# Classfication

This notebook evaluates methods for classification using the [academia.stackexchange.com](https://academia.stackexchange.com/) data dump.

## Table of Contents
* [Data import](#data_import)
* [Classfication methods](#methods)

In [1]:
%load_ext autoreload
%autoreload 2

import matplotlib.pyplot as plt
import numpy as np
import time
from joblib import dump, load
from academia_tag_recommender.definitions import MODELS_PATH

<a id='data_import'/>

## Data import

In [None]:
from sklearn.feature_extraction.text import CountVectorizer, TfidfVectorizer
from academia_tag_recommender.preprocessor import BasicPreprocessor
from academia_tag_recommender.tokenizer import BasicTokenizer, EnglishStemmer, PorterStemmer, LancasterStemmer, Lemmatizer
from academia_tag_recommender.vectorizer_computation import get_vect_feat_with_params
from academia_tag_recommender.documents import documents as get_documents

documents = get_documents()
texts = [document.text for document in documents]

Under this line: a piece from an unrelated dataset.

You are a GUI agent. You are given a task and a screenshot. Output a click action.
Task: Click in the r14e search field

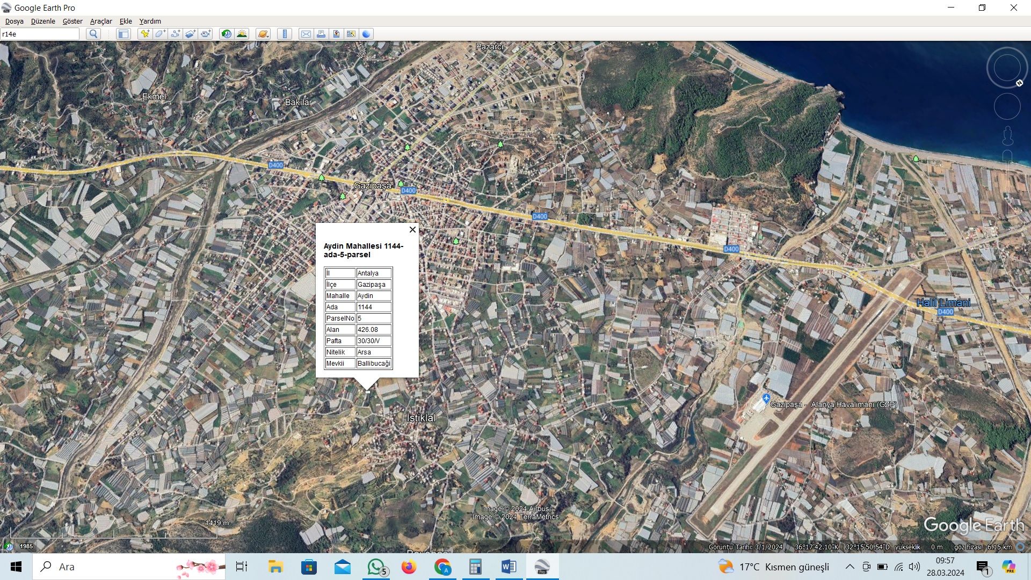click(40, 34)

[vectorizer, features] = get_vect_feat_with_params(texts, TfidfVectorizer, BasicTokenizer, BasicPreprocessor, None, (1, 1))

## Data Preparation

In [None]:
from sklearn.preprocessing import MultiLabelBinarizer

label = [document.tags for document in documents]

X = features
print('X data with shape {}'.format(X.shape))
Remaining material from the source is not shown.